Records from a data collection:
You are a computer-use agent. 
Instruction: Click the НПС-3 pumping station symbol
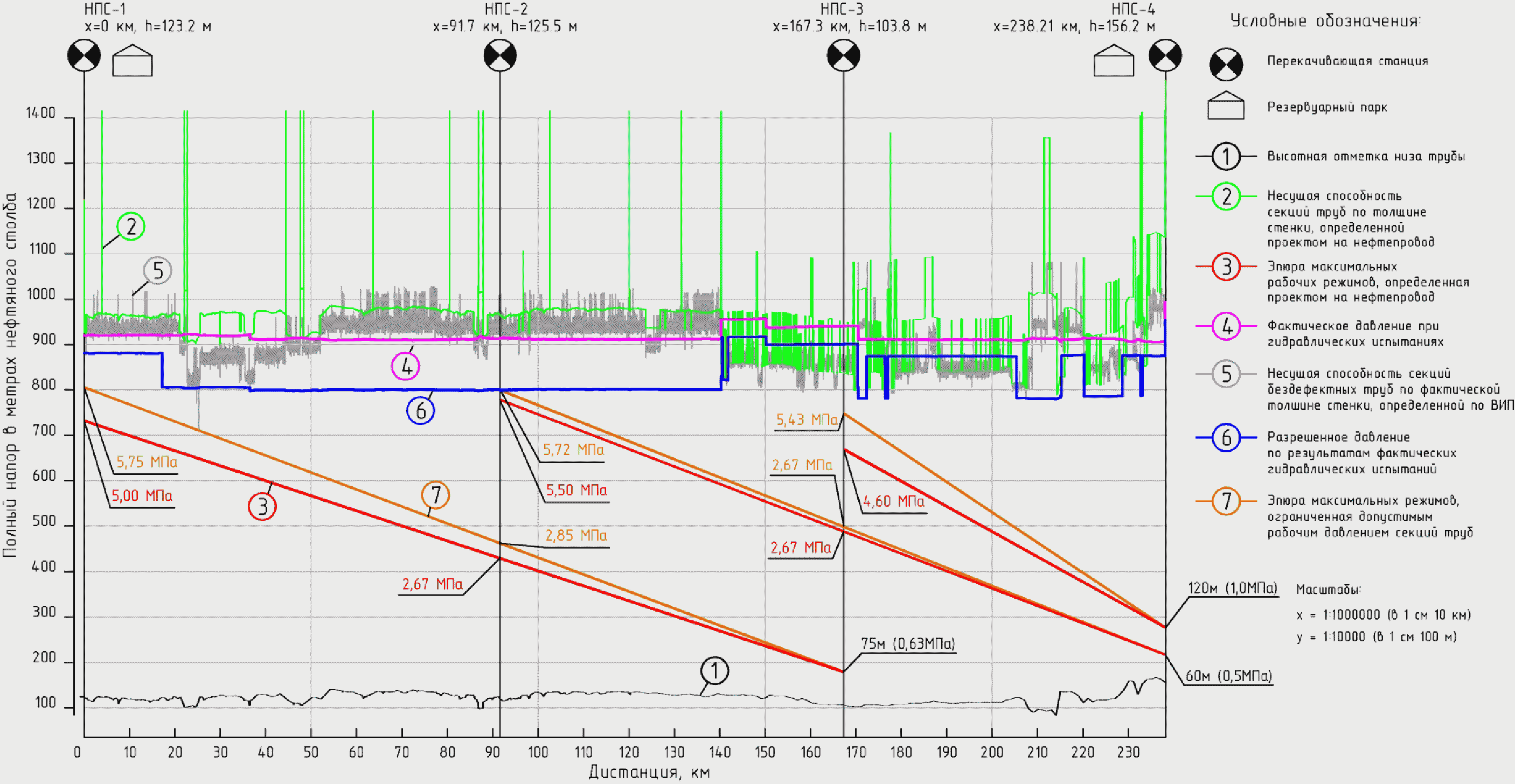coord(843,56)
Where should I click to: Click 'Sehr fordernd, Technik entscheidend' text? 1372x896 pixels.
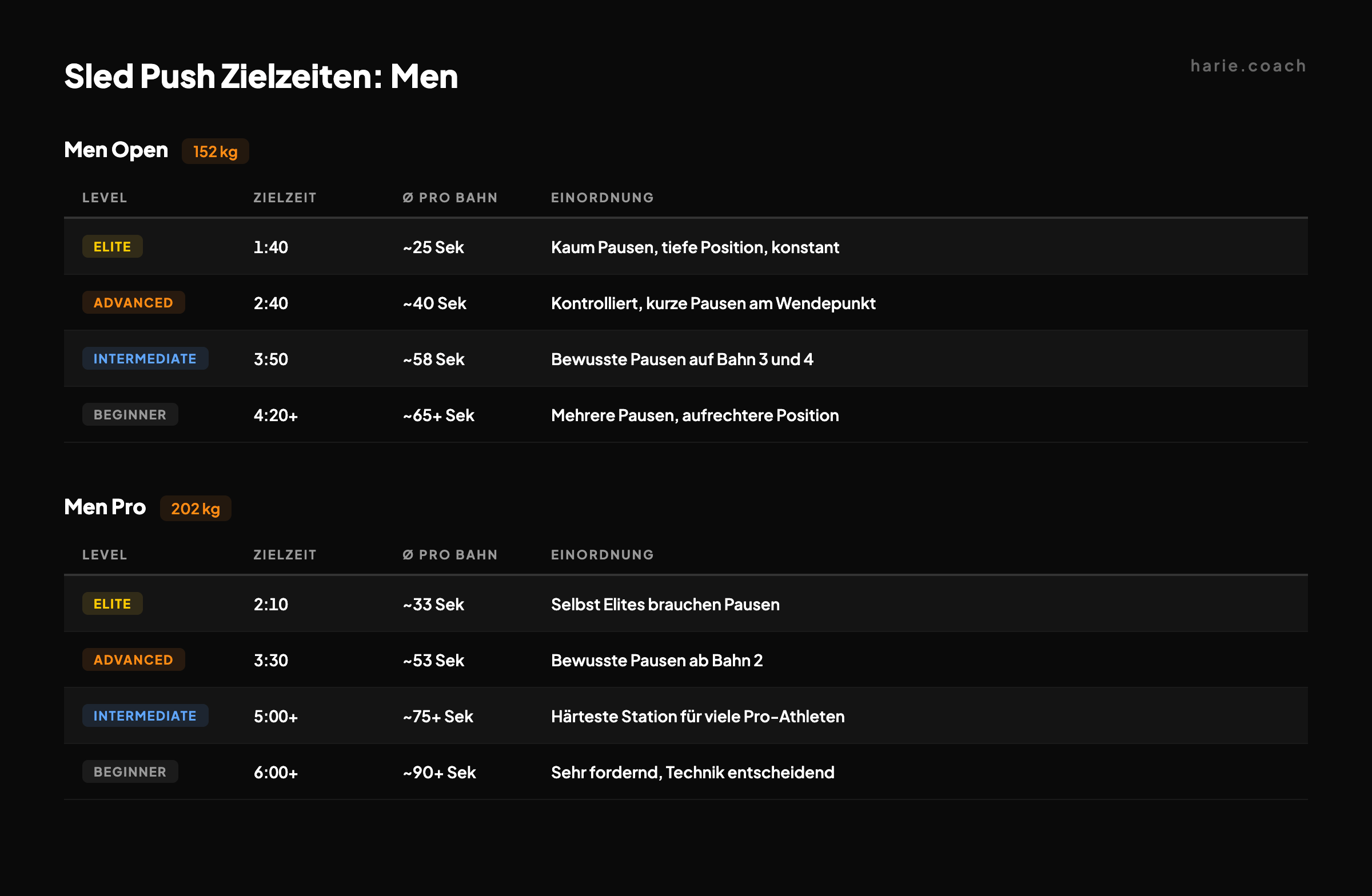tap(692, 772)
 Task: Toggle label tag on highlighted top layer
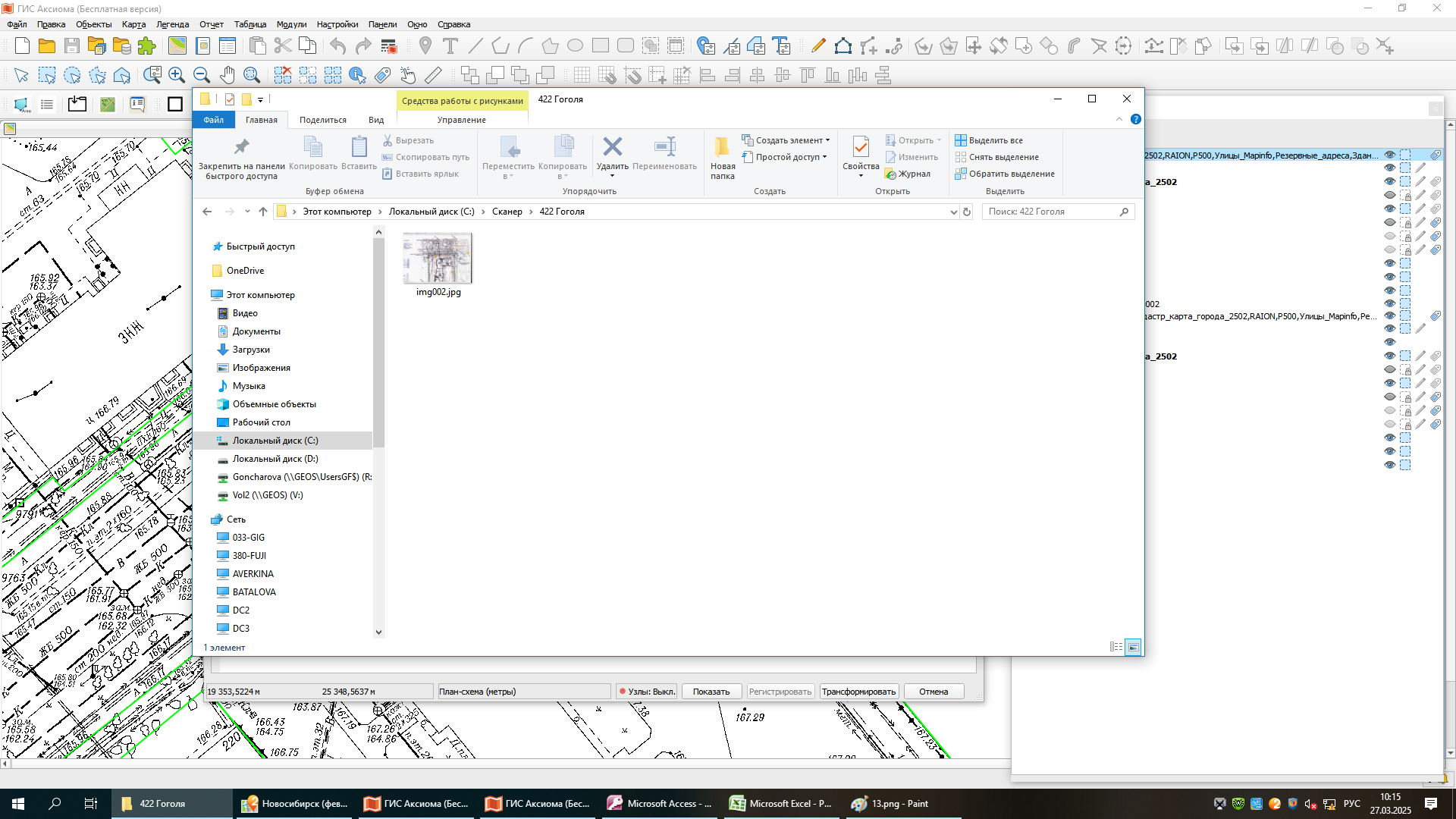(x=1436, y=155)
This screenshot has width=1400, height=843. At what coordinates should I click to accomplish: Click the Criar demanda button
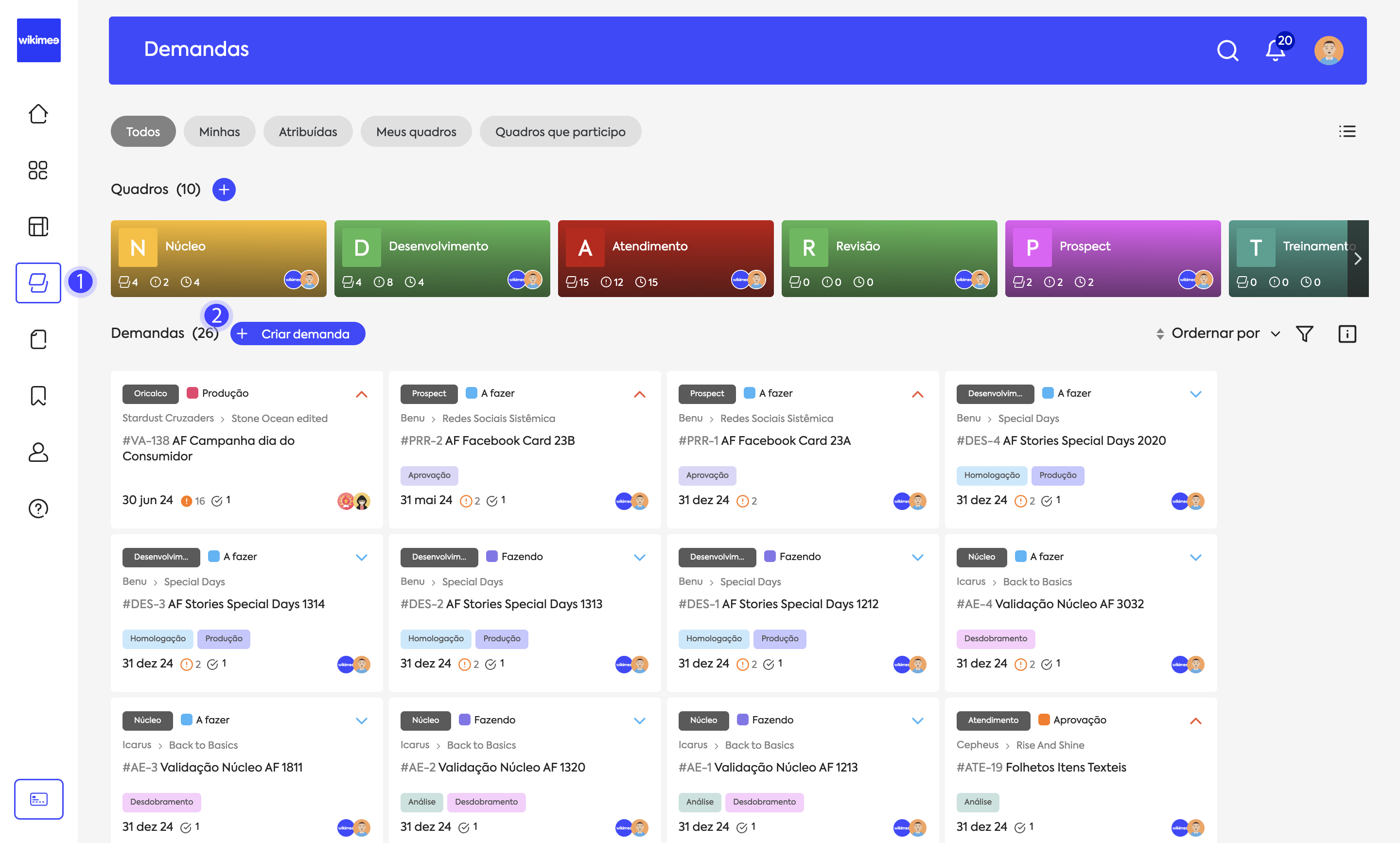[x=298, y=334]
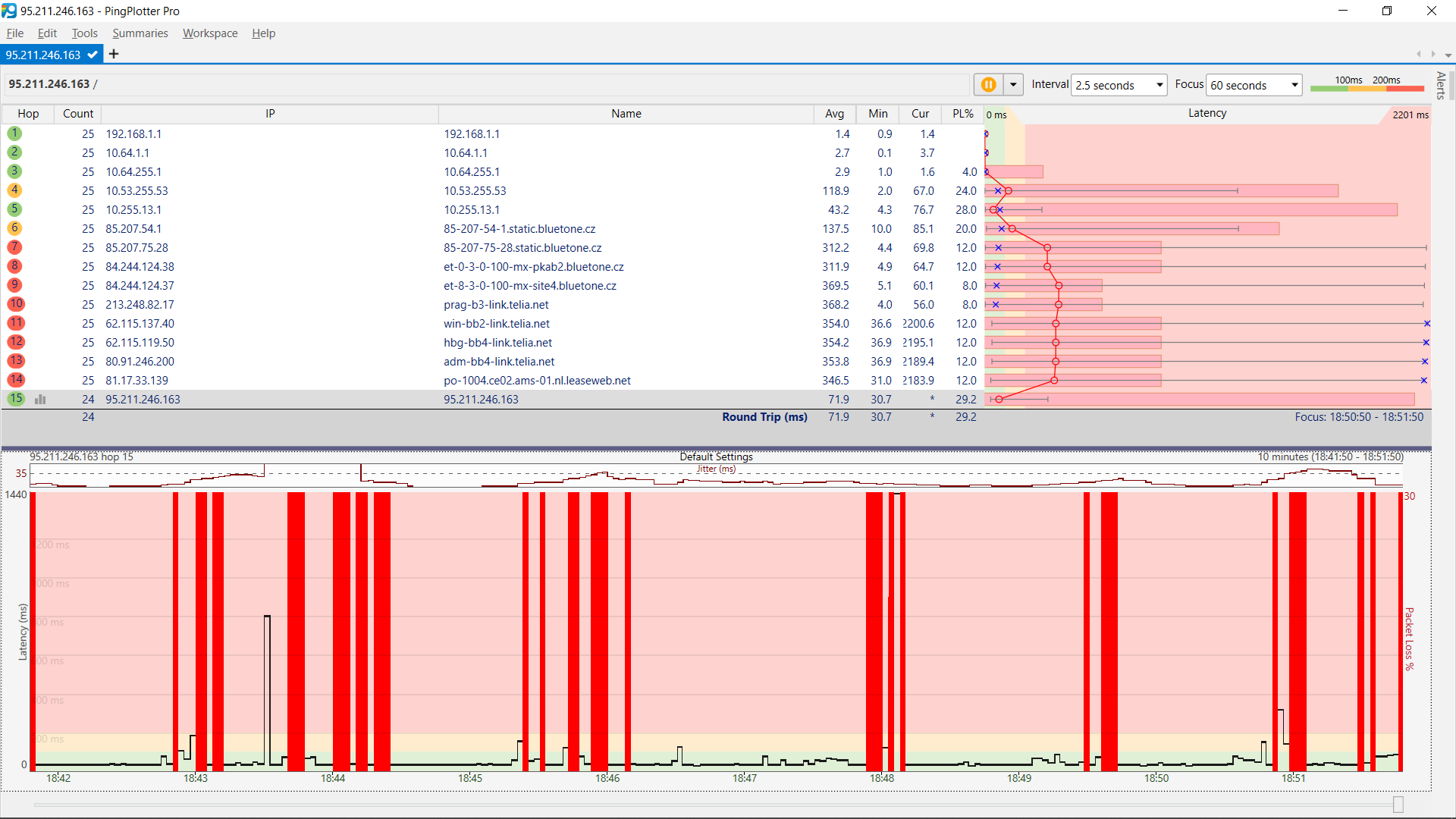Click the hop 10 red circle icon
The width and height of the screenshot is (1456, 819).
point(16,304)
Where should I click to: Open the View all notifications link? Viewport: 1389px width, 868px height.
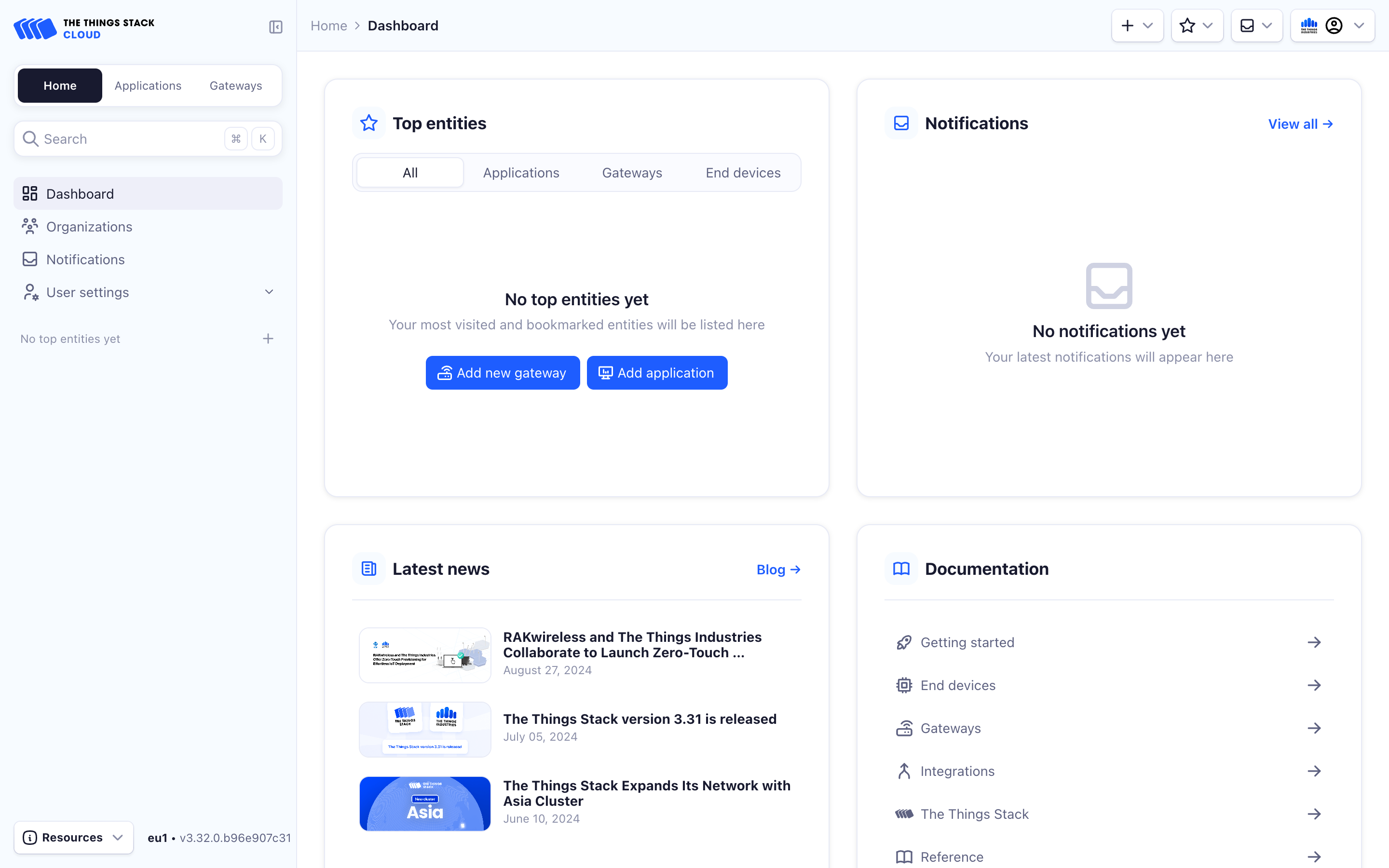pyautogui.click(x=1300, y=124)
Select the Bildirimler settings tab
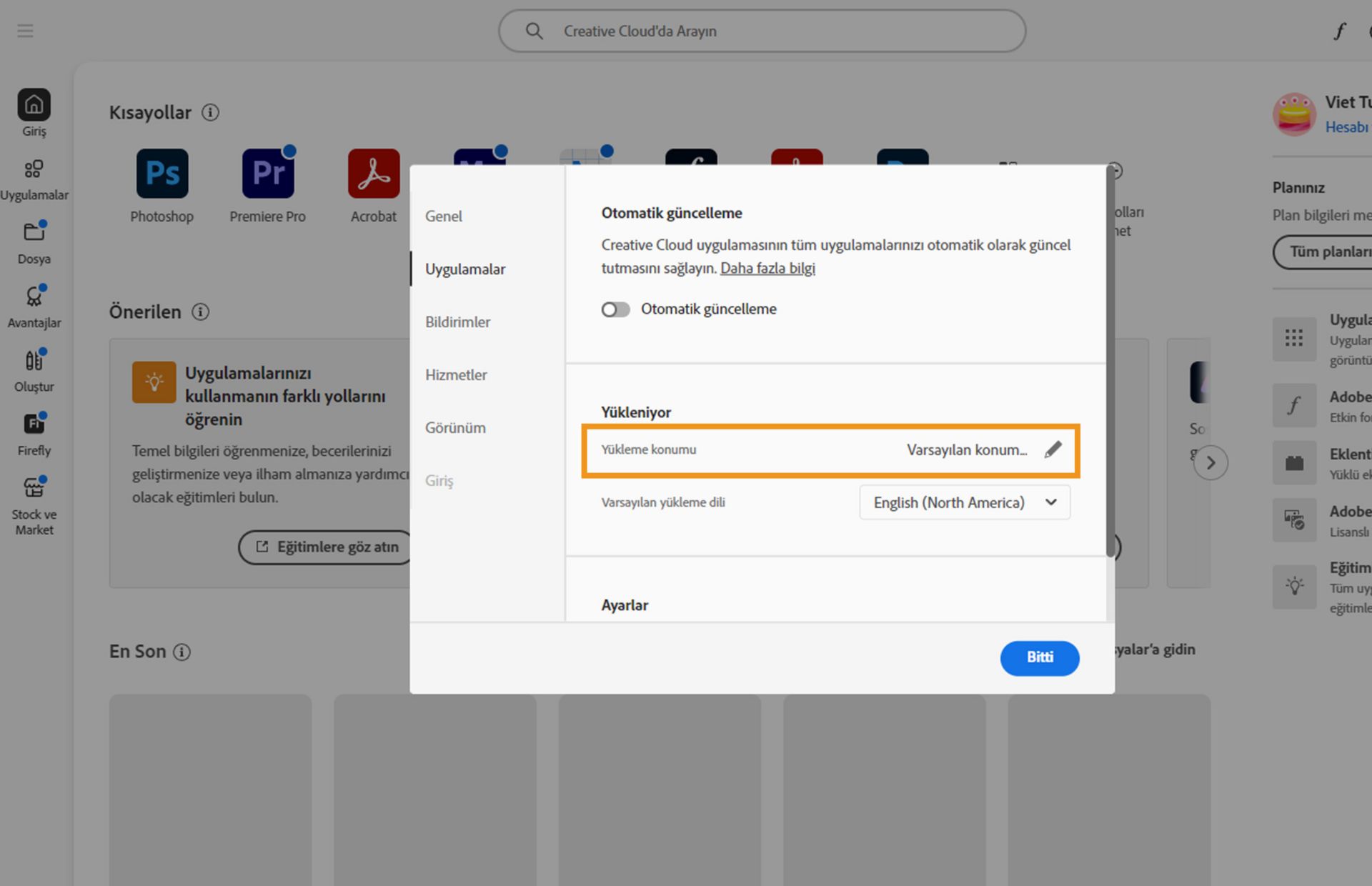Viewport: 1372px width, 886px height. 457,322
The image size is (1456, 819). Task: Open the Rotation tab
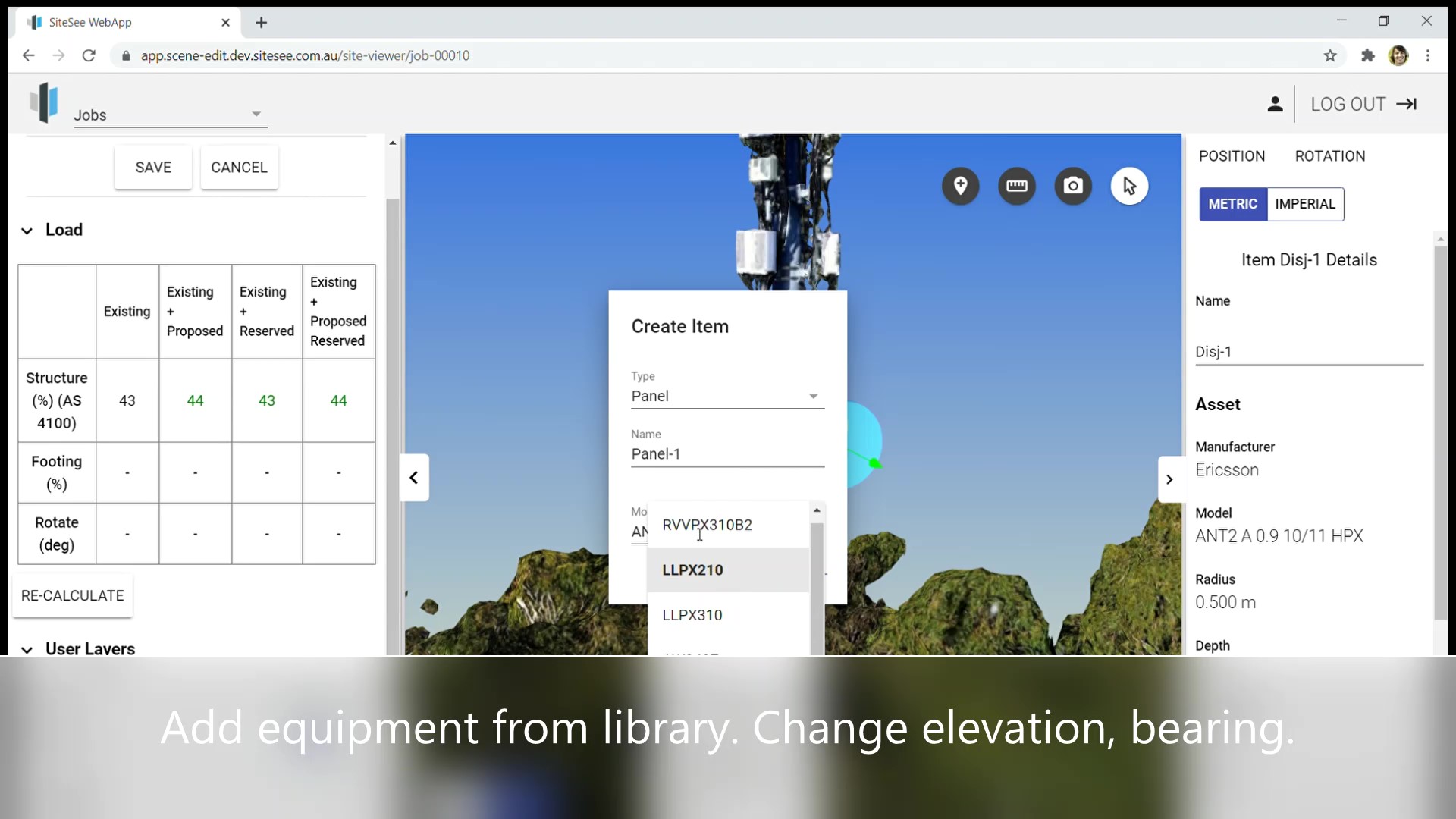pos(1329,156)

Your goal:
Using the data above, print every line exactly, omitting pictures.

Answer space:
You are a computer-use agent. 
Instruction: Click the НПС-3 pumping station symbol
coord(843,56)
Where should I click to: Click 'Sehr fordernd, Technik entscheidend' text? 1372x896 pixels.
tap(692, 772)
 Task: Toggle label tag on highlighted top layer
(x=1436, y=155)
This screenshot has width=1400, height=843. At what coordinates should I click to accomplish: Click the Criar demanda button
[x=298, y=334]
Click the hop 10 red circle icon
The width and height of the screenshot is (1456, 819).
point(16,304)
Where should I click to: Open the View all notifications link? Viewport: 1389px width, 868px height.
pyautogui.click(x=1300, y=124)
Select the Bildirimler settings tab
Viewport: 1372px width, 886px height. 457,322
The image size is (1456, 819). Task: Open the Rotation tab
pos(1329,156)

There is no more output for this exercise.